図2】ガイドカテーテルと共に使用される、ある例示的なガイドエクステンションカテーテルを示す平面図である。
図3】ある例示的なガイドエクステンションカテーテルの一部の側方断面図である。
図4図3に示される例示的なガイドエクステンションカテーテルの一部およびガイドカテーテルの側方断面図である。
図5】ある例示的なカラーの斜視図である。
図6】他の例示的なカラーの斜視図である。
図7】リボン部分が連結された、ある例示的なカラーの斜視図である。
図8】リボン部分が連結され、先端シースが連結された、ある例示的なカラーの斜視図である。
図9】ある例示的なカラーを通って流れる流体の略図である。
図10】他の例示的なガイドエクステンションカテーテルの一部の側面図である。
図11図10に示される例示的なガイドエクステンションカテーテルおよびガイドワイヤの一部の側面図である。
図12図10〜11に示される例示的なガイドエクステンションカテーテルと第一の状態と潰れた状態との間でガイドエクステンションカテーテルを推移させるためのシャフトの一部の側面図である。

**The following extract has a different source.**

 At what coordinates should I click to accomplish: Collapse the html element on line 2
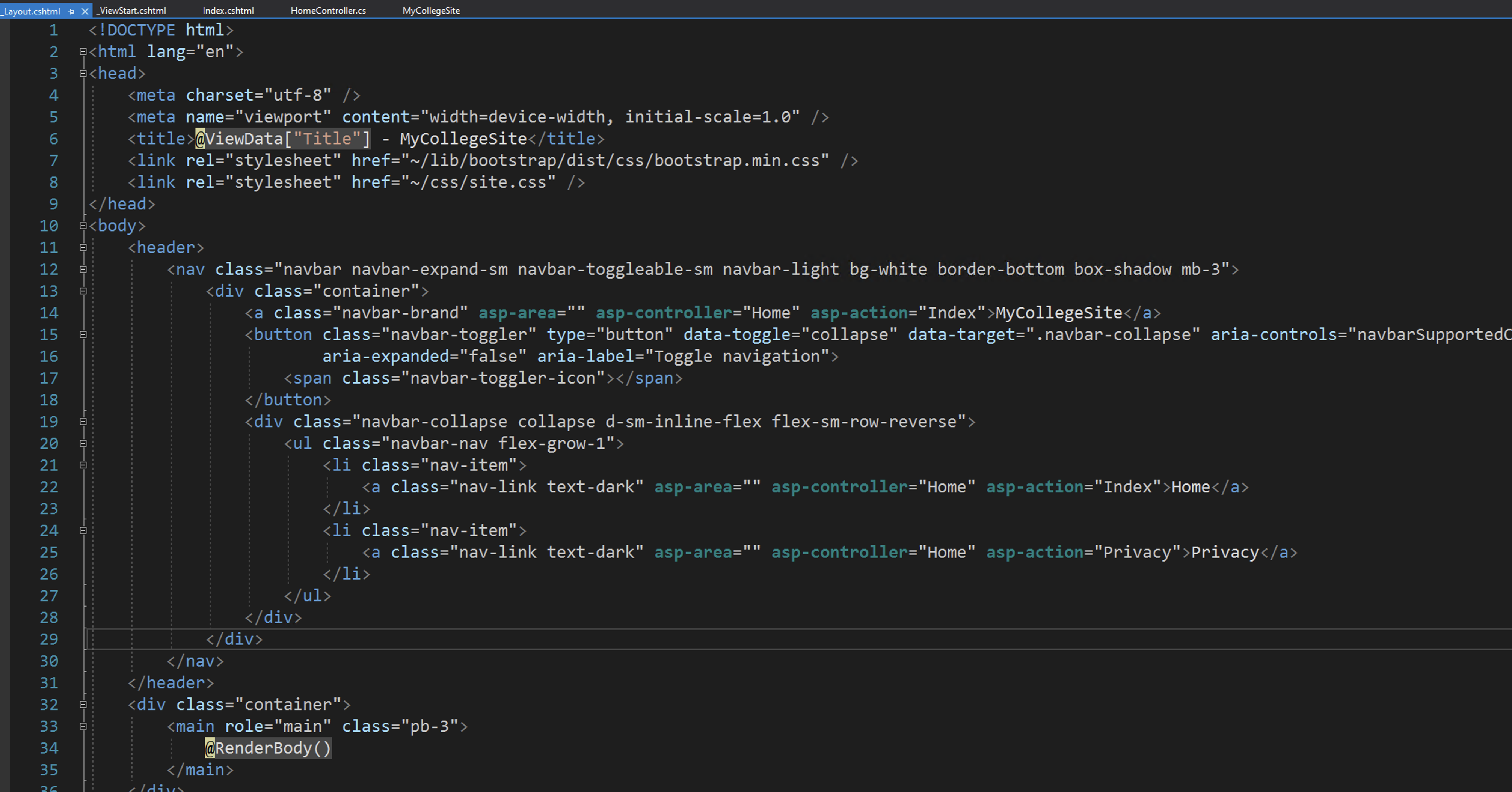[83, 52]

図13】ガイドエクステンションカテーテルが潰れた状態に推移した状態の、図10〜12に示される例示的なガイドエクステンションカテーテルの一部の側面図である。
図14図13の線14−14における断面図である。
図15図13の線15−15における断面図である。
図16図10〜15に示される例示的なガイドエクステンションカテーテルの、潰れた状態の側面図である。
図17図10〜16に示される例示的なガイドエクステンションカテーテルとある例示的な治療機器の側面図である。

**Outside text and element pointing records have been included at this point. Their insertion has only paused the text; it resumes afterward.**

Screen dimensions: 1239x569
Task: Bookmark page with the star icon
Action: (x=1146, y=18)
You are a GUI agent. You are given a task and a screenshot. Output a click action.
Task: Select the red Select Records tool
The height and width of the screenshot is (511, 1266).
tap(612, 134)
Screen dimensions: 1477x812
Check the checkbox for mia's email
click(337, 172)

図18】他の例示的なガイドエクステンションカテーテルの側面図である。
図19】他の例示的なガイドエクステンションカテーテルの側面図である。
図20】他の例示的なガイドエクステンションカテーテルの側面図である。
【発明を実施するための形態】
【0012】
本発明は様々な改良形態や代替形態をとることができるが、その詳細を例として図面に示し、以下に詳しく説明する。しかしながら、理解すべき点として、本発明が説明されている具体的な実施形態に限定されることは意図されない。反対に、本発明の主旨と範囲に含まれるすべての改良形態、均等物、代替形態を網羅することが意図される。
【0013】
以下に定義する用語については、特許請求の範囲または本明細書の他の箇所において別の定義がなされないかぎり、これらの定義を適用するものとする。

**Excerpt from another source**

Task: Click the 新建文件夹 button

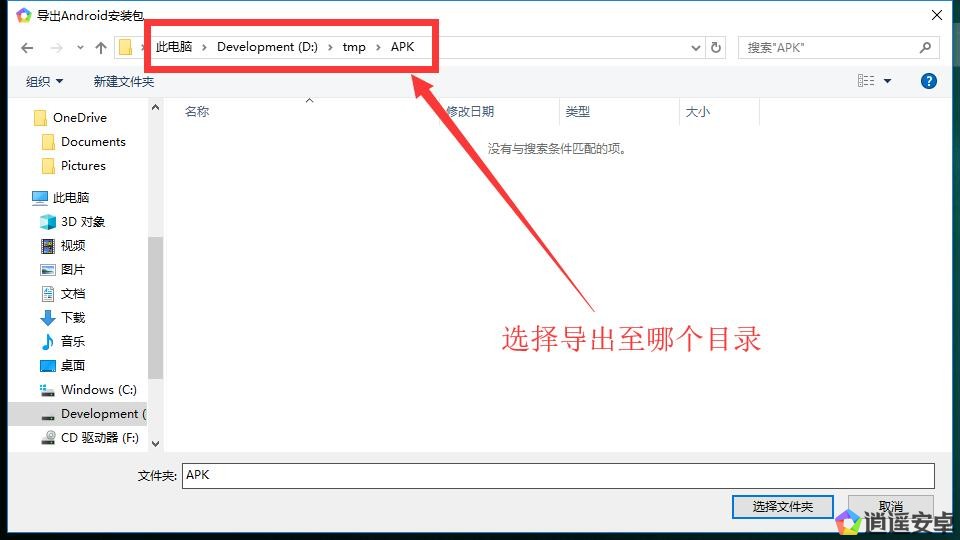Action: click(124, 81)
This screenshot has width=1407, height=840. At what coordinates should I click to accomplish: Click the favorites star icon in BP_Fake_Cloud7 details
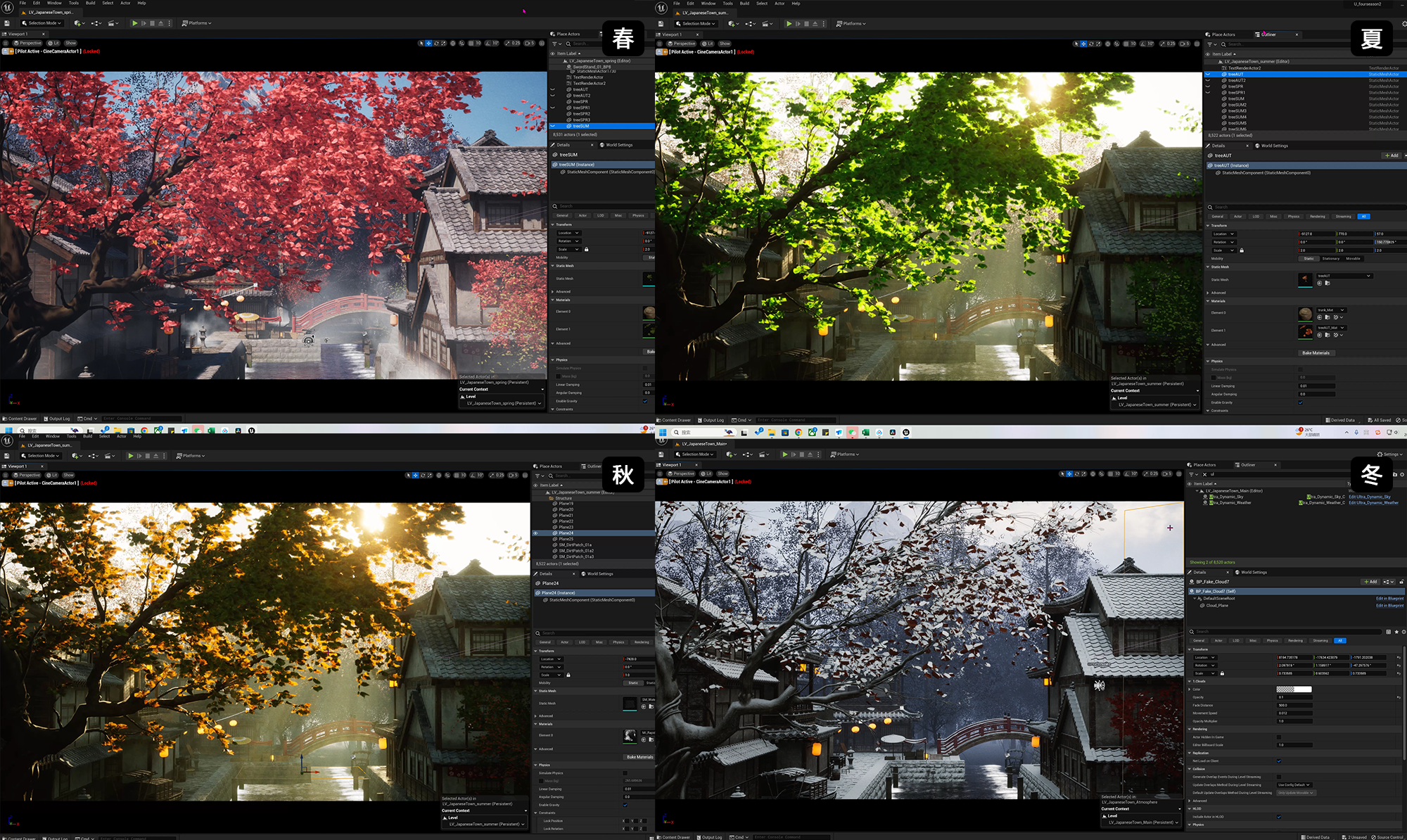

数値はすべて、本明細書においては、その旨の明記の有無を問わず、「約」という用語に修飾されていると仮定される。「約」という用語は一般に、当業者がそこに明記されている数値と同等である(すなわち同じ機能または結果を有する)とみなすような数値の範囲を指す。多くの例において、「約」という用語は最も近い有効数字に四捨五入された数値を含んでいてもよい。
【0014】
端点による数値範囲の引用は、その範囲内のすべての数値を含む(例えば、1〜5は1、1.5、2、2.75、3、3.80、4、および5を含む)。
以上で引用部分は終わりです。